**Work order:**
Lines from the one with "Select the Content" through the end of the listing below should be set down exactly, with no other line included.

**Extracted material:**
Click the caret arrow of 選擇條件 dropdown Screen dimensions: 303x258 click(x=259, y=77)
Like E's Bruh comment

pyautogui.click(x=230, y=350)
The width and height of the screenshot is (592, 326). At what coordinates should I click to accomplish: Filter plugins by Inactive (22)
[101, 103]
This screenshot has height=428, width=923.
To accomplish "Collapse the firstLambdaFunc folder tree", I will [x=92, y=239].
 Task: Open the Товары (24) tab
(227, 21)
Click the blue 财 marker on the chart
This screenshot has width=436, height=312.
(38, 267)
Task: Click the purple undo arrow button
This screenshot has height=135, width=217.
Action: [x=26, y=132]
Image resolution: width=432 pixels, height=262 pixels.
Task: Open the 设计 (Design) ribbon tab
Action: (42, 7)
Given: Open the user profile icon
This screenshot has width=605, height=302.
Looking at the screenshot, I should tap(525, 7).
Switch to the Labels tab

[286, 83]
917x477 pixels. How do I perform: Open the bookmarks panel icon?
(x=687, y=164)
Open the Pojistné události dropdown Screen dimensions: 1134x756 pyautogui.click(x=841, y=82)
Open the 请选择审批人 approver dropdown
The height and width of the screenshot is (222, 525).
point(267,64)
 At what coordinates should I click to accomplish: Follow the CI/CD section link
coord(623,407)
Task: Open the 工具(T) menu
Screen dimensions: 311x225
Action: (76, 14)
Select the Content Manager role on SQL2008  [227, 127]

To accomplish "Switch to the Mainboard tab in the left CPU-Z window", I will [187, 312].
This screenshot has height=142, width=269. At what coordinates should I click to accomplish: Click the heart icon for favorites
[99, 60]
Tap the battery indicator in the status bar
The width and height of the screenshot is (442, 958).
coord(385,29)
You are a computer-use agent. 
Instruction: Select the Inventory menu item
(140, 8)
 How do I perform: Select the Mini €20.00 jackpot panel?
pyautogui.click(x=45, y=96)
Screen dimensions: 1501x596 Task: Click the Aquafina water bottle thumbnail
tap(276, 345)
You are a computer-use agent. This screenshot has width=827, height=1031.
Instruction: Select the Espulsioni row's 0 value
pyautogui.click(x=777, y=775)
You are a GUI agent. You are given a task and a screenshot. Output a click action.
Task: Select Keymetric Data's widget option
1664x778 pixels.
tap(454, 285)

**Response to the task:**
Select the Content Manager role on SQL2008  [227, 127]

To accomplish "Switch to the Mainboard tab in the left CPU-Z window", I will [187, 312].
This screenshot has height=142, width=269. At what coordinates should I click to accomplish: Click the heart icon for favorites
[99, 60]
Tap the battery indicator in the status bar
The width and height of the screenshot is (442, 958).
coord(385,29)
You are a computer-use agent. 
Instruction: Select the Inventory menu item
(140, 8)
 How do I perform: Select the Mini €20.00 jackpot panel?
pyautogui.click(x=45, y=96)
Screen dimensions: 1501x596 Task: Click the Aquafina water bottle thumbnail
tap(276, 345)
You are a computer-use agent. This screenshot has width=827, height=1031.
Instruction: Select the Espulsioni row's 0 value
pyautogui.click(x=777, y=775)
You are a GUI agent. You are given a task and a screenshot. Output a click action.
Task: Select Keymetric Data's widget option
1664x778 pixels.
tap(454, 285)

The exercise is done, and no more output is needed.